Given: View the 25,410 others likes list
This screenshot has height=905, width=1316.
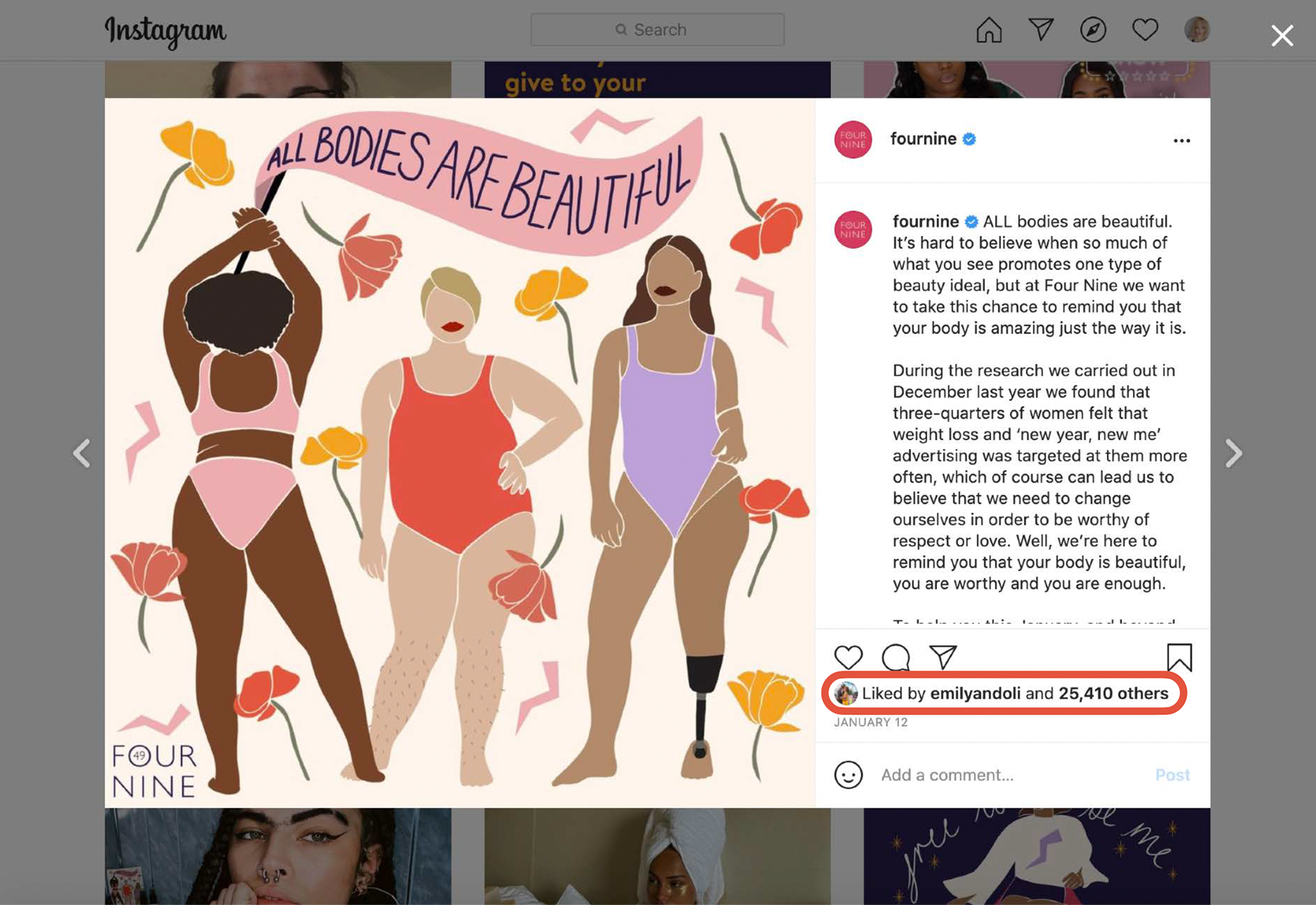Looking at the screenshot, I should click(1113, 693).
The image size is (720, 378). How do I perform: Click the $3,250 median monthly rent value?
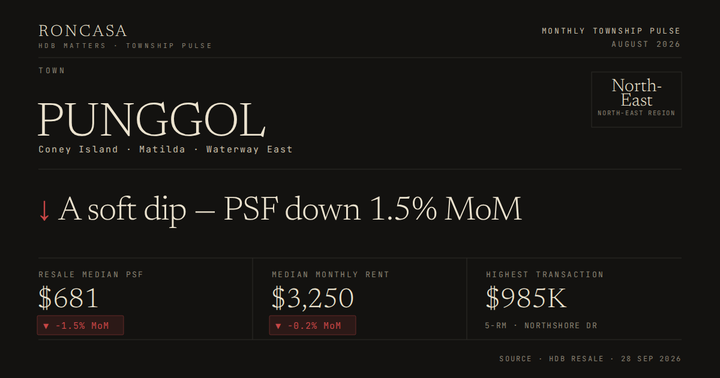[313, 298]
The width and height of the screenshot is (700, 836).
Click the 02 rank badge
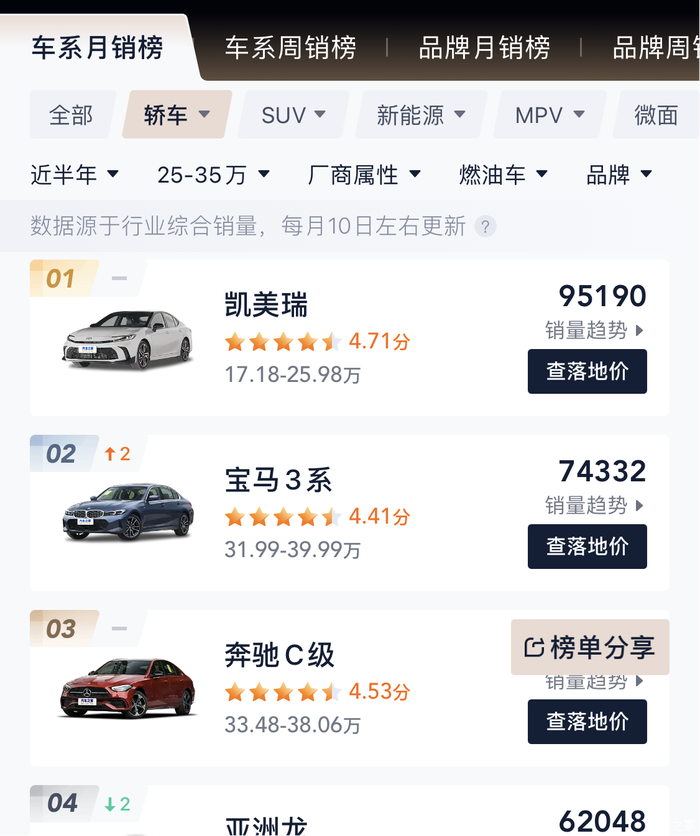62,454
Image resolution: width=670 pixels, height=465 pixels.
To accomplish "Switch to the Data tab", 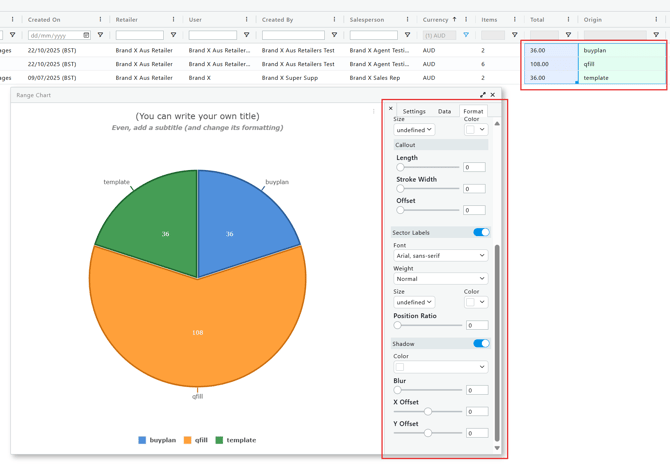I will point(444,112).
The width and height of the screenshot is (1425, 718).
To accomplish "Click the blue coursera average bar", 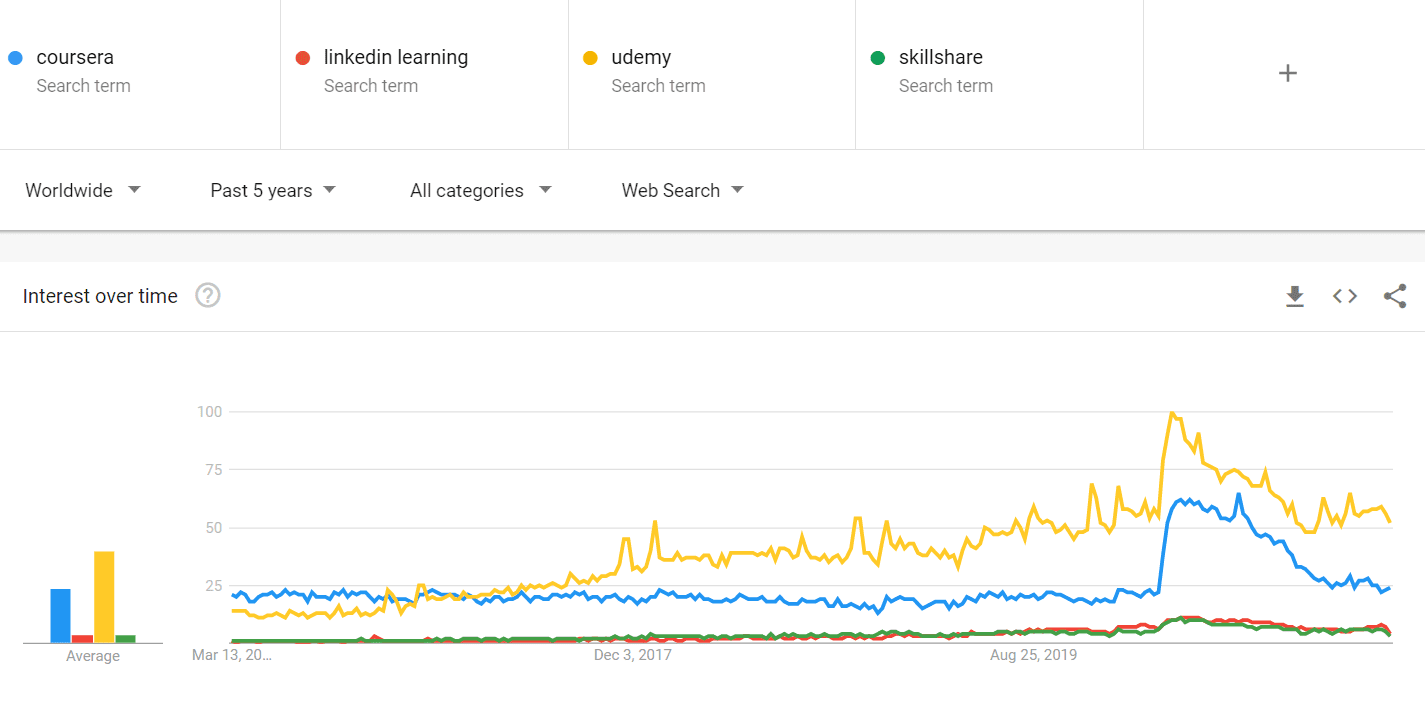I will coord(61,616).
━━━━
=== Assignment ===
Set down word for word the lines from the first entry through the line with "Image resolution: width=670", both included, omitting pictures.

=== Solution to the exercise ===
Given: View the 25,410 others likes list
This screenshot has height=905, width=1316.
Looking at the screenshot, I should click(1113, 693).
The image size is (720, 378). How do I perform: Click the $3,250 median monthly rent value?
[313, 298]
The width and height of the screenshot is (700, 836).
Click the 02 rank badge
62,454
Image resolution: width=670 pixels, height=465 pixels.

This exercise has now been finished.